══ Excerpted passage

Submitted to: International Journal for Parasitology
Publication Type: Peer Reviewed Journal
Publication Acceptance Date: 2/24/2001
Publication Date: 10/20/2001
Citation: Solano Aguilar, G., Beshah, E., Vengroski, K.G., Zarlenga, D.S., Jauregui, L., Cosio, M., Douglass, L.W., Dubey, J.P., Lunney, J.K. 2001. Cytokine and lymphocyte profile in miniature swine after oral infection with toxoplasma gondii oocysts. International Journal for Parasitology. vol. 31, pp. 187-95. Interpretive Summary: Toxoplasmosis, a protozoan parasite infection, causes abortion in livestock, mental retardation, loss of vision in children, and deaths in immunocompromised individuals. How swine become infected in nature is not fully known, but it is clear that T. gondii oocysts shed in cat feces play an important role as direct contaminants of pig feed and water. Despite the extensive literature on immunity to T. gondii in mice and humans, little is known of swine immune responses to this infection. Antibody titers have been reported for swine but these are highly variable and, as with other species, not predictive of effective immunity. The specific objective of this study was to define the immune response to T. gondii infection. A group of 66 piglets of different swine leukocyte antigen (SLA) haplotypes were evaluated for a period of 6 weeks after oral infection with T. gondii oocysts. Cells subsets from peripheral blood were characterized by comparing the change in phenotype, using a broad panel of monoclonal antibodies (mAb) that identify the most important swine B and T cell subsets. Cytokine expression for IFN-g, IL-10, IL-12 and IL-12R was quantified by RT-PCR comparing its expression at different times after the infection. Parasite burden was assessed in tongue by bioassay in cats and brain tissues from all pigs after necropsy by bioassay in mice to determine whether genetically resistant pigs can be identified. Patterns of temporal decreases in CD4+cells, and increases in CD8+ and double CD4/CD8+ cells in peripheral blood indicated an early induction of T helper cell activity following inoculation with oocysts. Pigs responded to T. gondii infection by simultaneously inducing proinflammatory cytokines (IFN-g) early and anti-inflammatory cytokines (IL-10) later for controlling parasite growth.

════

• [Problem description] Continue the summary of the swine *Toxoplasma gondii* infection study from its last sentence.

══ Data records

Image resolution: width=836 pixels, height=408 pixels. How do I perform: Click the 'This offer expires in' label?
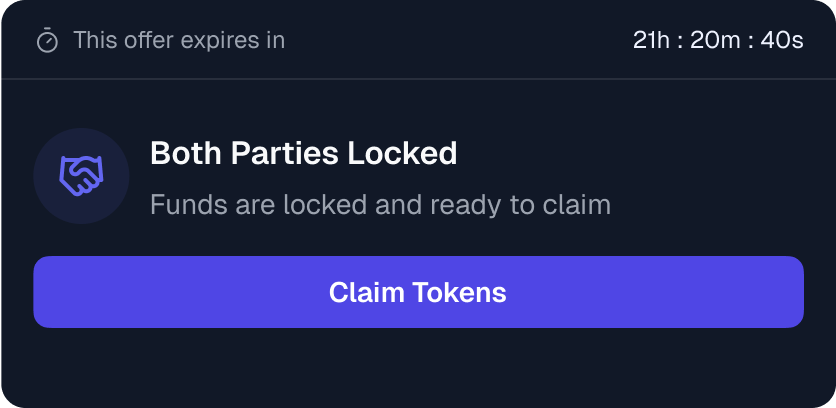(179, 40)
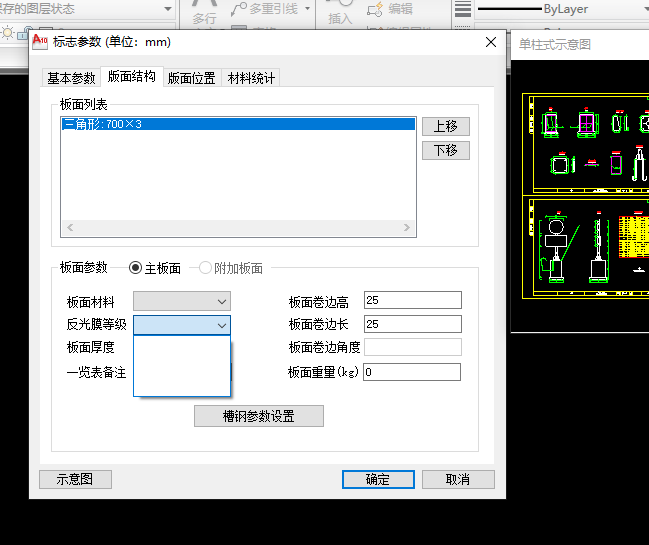The height and width of the screenshot is (545, 649).
Task: Select the multileader (多重引线) tool
Action: click(x=265, y=9)
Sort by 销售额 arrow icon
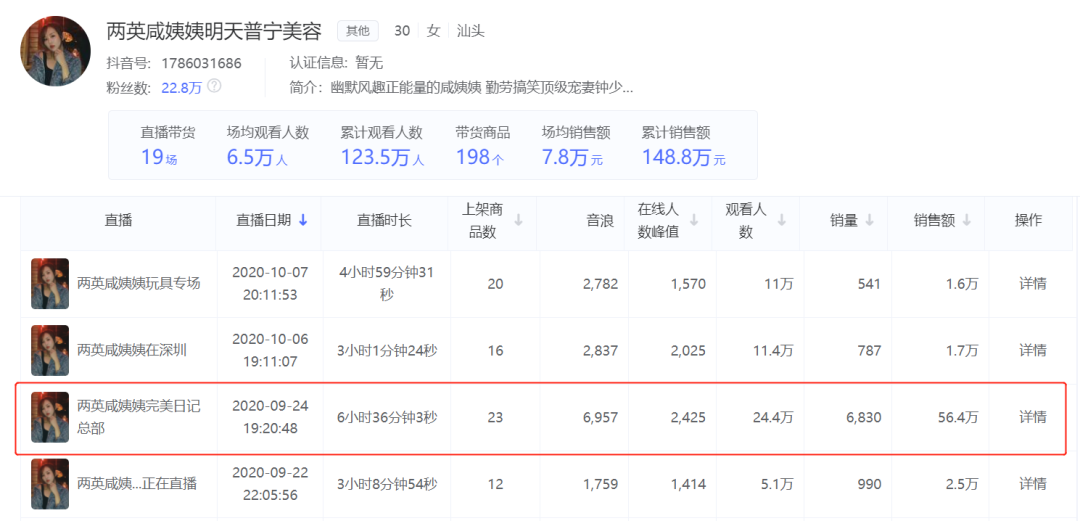1080x521 pixels. [x=967, y=220]
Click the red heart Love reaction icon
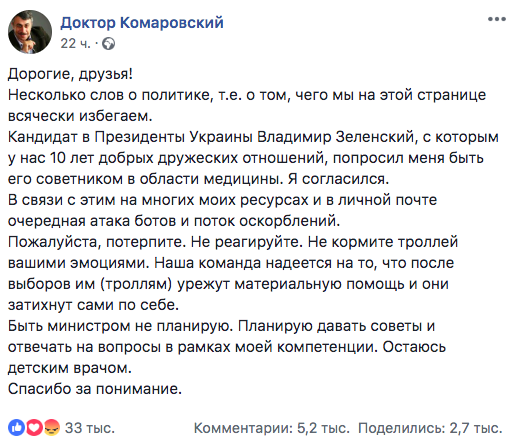 pos(34,428)
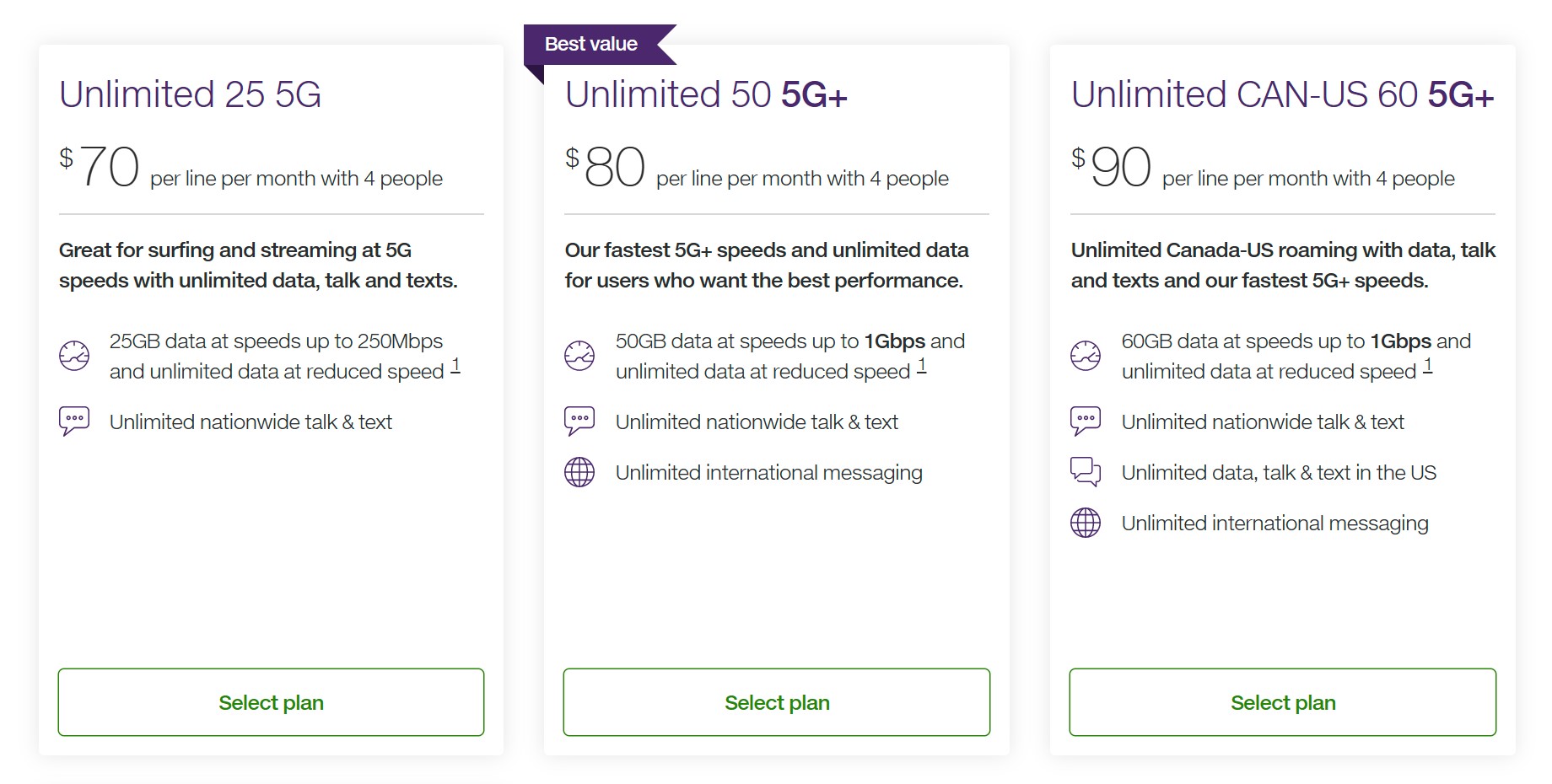Image resolution: width=1552 pixels, height=784 pixels.
Task: Click speedometer icon in Unlimited 50 5G+ plan
Action: click(x=579, y=356)
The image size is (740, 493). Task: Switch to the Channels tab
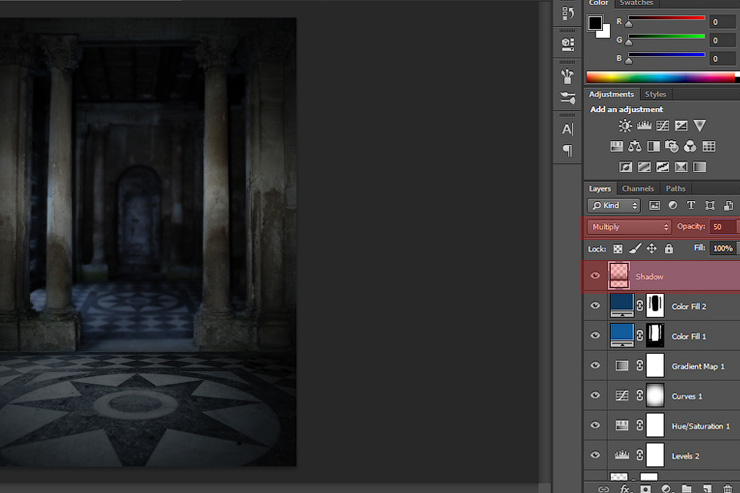tap(637, 188)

════

• [Response box]
Technical Abstract: Pigs are considered as an important source of Toxoplasma gondii infection for humans. A major strategy for immune prophylaxis of toxoplasmosis in swine is the understanding of the immune response against T.gondii infection. The phenotype of peripheral blood mononuclear cells (PBMC) and the kinetics of interferon gamma (IFN-g), interleukin 12 (IL-12) and interleukin 10 (IL-10) transcriptional changes were characterized in miniature swine following infection. A total of 66, 4 to 9 month old miniature swine were used for three experiments performed during a period of two years. All pigs were fed » 1000 oocysts of the VEG strain of T.gondii. Blood samples were obtained from the pigs on the day of inoculation and at days 3,6,10,17,25,32 and 40 after the infection. An increase in expression of activation markers CD25 and SLA-DQ was detected in the first week of the infection and a significant increase in the percentage of CD8+ cells of PBMC were observed in the second week of the infection. Competitive RT-PCR indicated an increase in IFN-g mRNA as well as a reduction in IL-10 mRNA during the second week post infection. Increase in IL-12 transcription was not observed until the fourth week of the infection. Overall, the ability of pigs to respond to T. gondii infection by simultaneously inducing pro inflammatory cytokines early and anti inflammatory cytokines after is likely an indication of the requirement to strike a balance between controlling parasite growth and avoiding cytokine toxicity.